観客の前に引き出されたRA272のコクピットに宮城が収まると、メカニックたちの手でエンジン始動の準備が手際よく進められていく。その様子を、固唾を呑み込んで見守る観客たち。続いてチーフメカニックの川畑 久の指示によりクランキングすると、排気量1.5リッターのV12エンジンは間髪おかずに目覚め、「フワン!」とも「クォン!」ともつかない甲高い音色をあたりに響かせ始めた。やがて川畑からスロットル操作を委ねられた宮城は、「ウォン、ウォン、ウォン!」と鋭くエンジン回転数を上下させると、再び川畑の指示でエンジンを停止。あたりにはつかの間の静寂が訪れた。

すると、それを見ていた観客の間から、誰ともなく拍手が沸き起こった。コクピットから降り立ち、彼らに手を振ってから一礼する宮城。そこには、およそ60年前に作られたF1マシンを媒介として、見る者と見られる者の間に何らかの心の交流があったように思われた。いや、このとき観客から贈られた拍手は、ひょっとするとRA272を作り上げた技術者たちに捧げられたものだったのかもしれない。

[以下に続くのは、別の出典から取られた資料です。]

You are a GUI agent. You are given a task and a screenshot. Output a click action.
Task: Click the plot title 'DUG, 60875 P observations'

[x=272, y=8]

デモ走行の時間が迫ってきた。RA272はメカニックたちの手で押され、スタートの準備エリアに移動する。やがて、同じタイミングで出走する参加車が揃ったところでヒルクライムコースを逆走し、スタート地点に向かっていくのだが、RA272のみエンジンがかからない。さっきは、あれほど快調にウォームアップをしていたのに……。

川畑らは焦ることなく、何度も手順を確認しながらエンジン始動を試みる。それでも、Honda V12は息を吹き返さない。2度、3度、4度……。何回か繰り返したところでエンジンがかかった! この幸運を逃すまいと、宮城は素早くスタート地点に向かった。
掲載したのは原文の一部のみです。